Rue20 Español/Rabat
Las relaciones diplomáticas entre Francia y Argelia atraviesan uno de sus momentos más tensos desde la independencia. En respuesta a la expulsión de funcionarios franceses por parte de Argel, el ministro francés de Asuntos Exteriores, Jean-Noël Barrot, anunció este miércoles la expulsión inminente de diplomáticos argelinos que se encuentran en Francia sin visado válido.
Barrot, en declaraciones al canal BFM TV, calificó la decisión argelina de «injustificada e injustificable» y precisó que “nuestra respuesta es inmediata, firme y proporcional en esta fase. Todos los titulares de pasaportes diplomáticos argelinos presentes en Francia sin visado deberán regresar a Argelia”.
La medida francesa llega tras el reciente anuncio argelino de expulsar a funcionarios franceses destacados en Argel en misión temporal. Según fuentes del Quai d’Orsay, la expulsión fue motivada por una “decisión unilateral” de las autoridades argelinas que impone nuevas condiciones de entrada a su territorio para los agentes públicos franceses, en contravención del acuerdo bilateral firmado en 2013.
Francia convocó ayer al encargado de negocios argelino en París para expresarle su protesta oficial y dejar abierta la posibilidad de tomar “otras medidas en función de la evolución de la situación”.
Desde Argel, el Ministerio de Asuntos Exteriores no ha emitido aún ninguna reacción formal, aunque la agencia oficial APS justificó el acto alegando que los funcionarios franceses habían sido designados en “condiciones irregulares”.
Este nuevo episodio agrava una crisis diplomática que ya se había profundizado en abril, cuando Argelia expulsó a doce funcionarios franceses, lo que generó una respuesta simétrica por parte de París. Desde entonces, la relación entre ambos países permanece “totalmente congelada”, en palabras del propio Barrot.

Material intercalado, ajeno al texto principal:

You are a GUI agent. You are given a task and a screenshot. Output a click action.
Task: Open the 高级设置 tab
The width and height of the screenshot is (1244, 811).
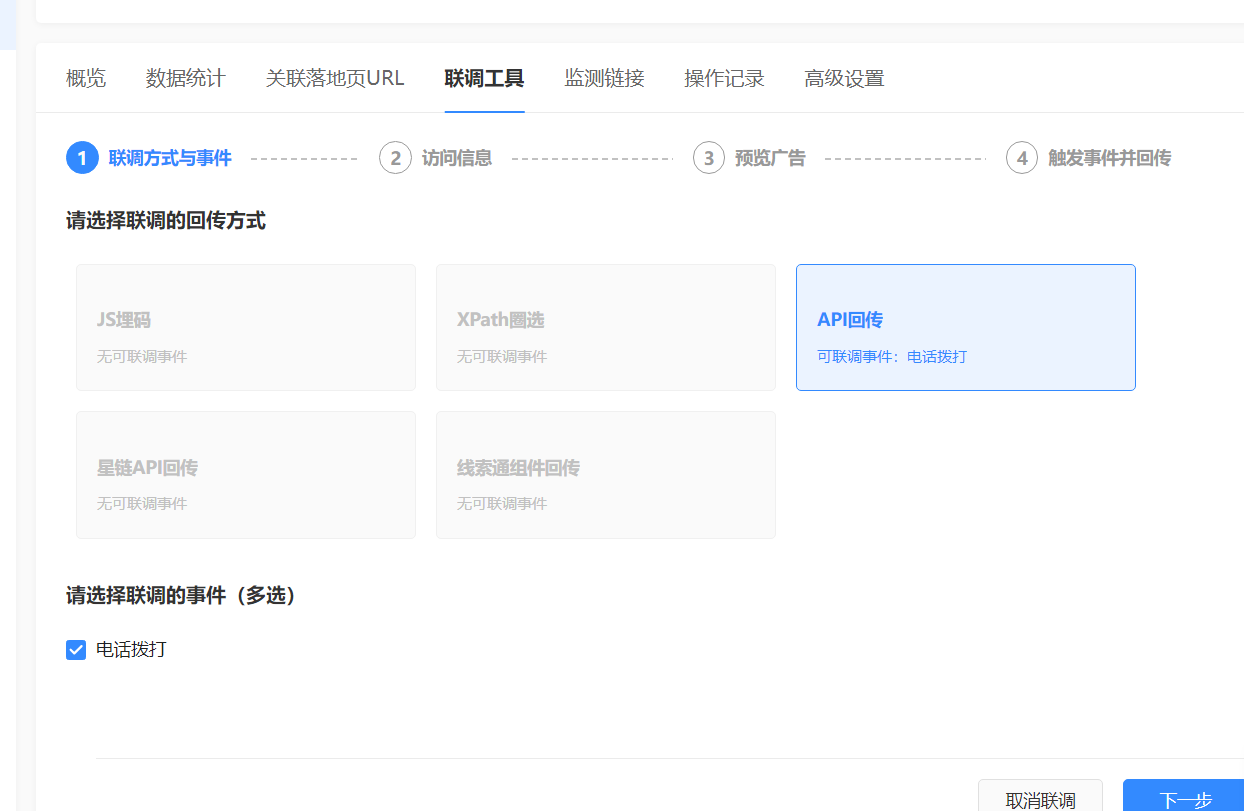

Lejos de actuar con mesura o racionalidad diplomática, el régimen argelino recurre una vez más a la provocación gratuita y al victimismo fabricado. En lugar de asumir responsabilidades o construir relaciones serias con sus socios, opta por decisiones absurdas que aíslan aún más al país y confirman su deriva autoritaria y errática. Argelia provoca, Francia responde. El mundo observa.